*Pixel coordinate grounding data*.
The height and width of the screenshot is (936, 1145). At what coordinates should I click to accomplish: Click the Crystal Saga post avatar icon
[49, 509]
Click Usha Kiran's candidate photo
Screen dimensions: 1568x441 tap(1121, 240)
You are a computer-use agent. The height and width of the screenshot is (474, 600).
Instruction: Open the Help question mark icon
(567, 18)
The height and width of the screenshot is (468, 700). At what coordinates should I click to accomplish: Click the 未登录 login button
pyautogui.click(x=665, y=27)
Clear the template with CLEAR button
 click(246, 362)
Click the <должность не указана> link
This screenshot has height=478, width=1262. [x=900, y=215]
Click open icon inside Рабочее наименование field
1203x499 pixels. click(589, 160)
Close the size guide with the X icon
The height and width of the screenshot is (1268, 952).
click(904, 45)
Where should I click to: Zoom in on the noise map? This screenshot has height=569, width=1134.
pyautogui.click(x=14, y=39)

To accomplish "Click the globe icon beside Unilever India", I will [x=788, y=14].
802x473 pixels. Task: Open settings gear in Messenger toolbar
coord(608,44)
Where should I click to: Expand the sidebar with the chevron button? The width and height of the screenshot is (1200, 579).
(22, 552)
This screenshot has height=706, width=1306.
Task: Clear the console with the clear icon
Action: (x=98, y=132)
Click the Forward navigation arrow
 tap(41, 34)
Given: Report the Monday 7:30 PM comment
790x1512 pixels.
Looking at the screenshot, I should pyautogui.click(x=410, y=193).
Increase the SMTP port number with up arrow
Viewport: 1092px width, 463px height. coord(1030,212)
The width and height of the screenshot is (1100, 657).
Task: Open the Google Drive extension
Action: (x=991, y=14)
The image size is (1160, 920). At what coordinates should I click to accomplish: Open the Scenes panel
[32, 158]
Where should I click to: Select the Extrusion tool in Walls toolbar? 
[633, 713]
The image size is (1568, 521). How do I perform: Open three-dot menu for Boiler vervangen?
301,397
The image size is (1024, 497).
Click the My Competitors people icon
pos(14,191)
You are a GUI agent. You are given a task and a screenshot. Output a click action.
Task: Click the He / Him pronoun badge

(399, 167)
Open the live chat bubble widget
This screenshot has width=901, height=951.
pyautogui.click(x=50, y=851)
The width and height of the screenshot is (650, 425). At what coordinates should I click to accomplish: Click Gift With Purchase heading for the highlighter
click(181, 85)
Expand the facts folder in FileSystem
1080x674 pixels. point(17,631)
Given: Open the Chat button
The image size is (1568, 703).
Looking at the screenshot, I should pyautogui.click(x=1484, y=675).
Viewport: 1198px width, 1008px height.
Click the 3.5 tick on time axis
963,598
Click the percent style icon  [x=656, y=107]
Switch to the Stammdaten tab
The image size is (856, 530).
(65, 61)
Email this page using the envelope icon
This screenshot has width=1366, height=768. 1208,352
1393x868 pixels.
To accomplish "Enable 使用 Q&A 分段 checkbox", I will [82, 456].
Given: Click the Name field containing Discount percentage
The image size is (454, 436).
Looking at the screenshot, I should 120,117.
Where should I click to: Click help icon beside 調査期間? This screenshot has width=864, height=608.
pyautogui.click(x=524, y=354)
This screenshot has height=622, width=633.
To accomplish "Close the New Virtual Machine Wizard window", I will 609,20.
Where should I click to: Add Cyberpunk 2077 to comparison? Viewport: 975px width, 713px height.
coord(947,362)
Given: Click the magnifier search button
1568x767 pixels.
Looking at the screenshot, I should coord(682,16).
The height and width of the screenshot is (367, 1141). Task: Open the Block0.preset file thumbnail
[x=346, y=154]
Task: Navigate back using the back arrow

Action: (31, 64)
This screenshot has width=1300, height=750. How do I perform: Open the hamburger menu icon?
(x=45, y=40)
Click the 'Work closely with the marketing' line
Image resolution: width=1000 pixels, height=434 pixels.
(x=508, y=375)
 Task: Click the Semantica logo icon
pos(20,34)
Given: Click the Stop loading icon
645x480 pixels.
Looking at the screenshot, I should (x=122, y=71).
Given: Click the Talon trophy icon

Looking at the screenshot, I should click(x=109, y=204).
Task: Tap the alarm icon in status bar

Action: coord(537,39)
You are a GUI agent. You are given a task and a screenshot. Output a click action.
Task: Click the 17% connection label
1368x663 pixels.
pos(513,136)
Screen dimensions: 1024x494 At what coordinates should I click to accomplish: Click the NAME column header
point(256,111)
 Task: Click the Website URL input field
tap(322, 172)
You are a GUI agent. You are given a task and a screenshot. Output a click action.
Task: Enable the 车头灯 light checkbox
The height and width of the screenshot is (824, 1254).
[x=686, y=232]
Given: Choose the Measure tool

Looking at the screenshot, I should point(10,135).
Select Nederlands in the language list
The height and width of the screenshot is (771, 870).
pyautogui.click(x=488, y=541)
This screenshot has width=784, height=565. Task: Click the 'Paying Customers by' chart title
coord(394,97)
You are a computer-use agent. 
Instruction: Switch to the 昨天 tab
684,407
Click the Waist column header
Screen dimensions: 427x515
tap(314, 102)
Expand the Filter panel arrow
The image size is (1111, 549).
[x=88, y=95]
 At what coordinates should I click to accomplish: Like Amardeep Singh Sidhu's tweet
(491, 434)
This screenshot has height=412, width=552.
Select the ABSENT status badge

*Work instruction*. Copy nothing except the lines from the one with "Task: Enable the 车头灯 light checkbox" through the end of the records; keep each exactly as it appears, first and last included.

*Response to this task*.
Task: Enable the 车头灯 light checkbox
The height and width of the screenshot is (824, 1254).
[x=686, y=232]
Given: Choose the Measure tool

Looking at the screenshot, I should point(10,135).
Select Nederlands in the language list
The height and width of the screenshot is (771, 870).
pyautogui.click(x=488, y=541)
This screenshot has width=784, height=565. Task: Click the 'Paying Customers by' chart title
coord(394,97)
You are a computer-use agent. 
Instruction: Switch to the 昨天 tab
684,407
Click the Waist column header
Screen dimensions: 427x515
tap(314, 102)
Expand the Filter panel arrow
The image size is (1111, 549).
[x=88, y=95]
 At what coordinates should I click to accomplish: Like Amardeep Singh Sidhu's tweet
(491, 434)
This screenshot has height=412, width=552.
Select the ABSENT status badge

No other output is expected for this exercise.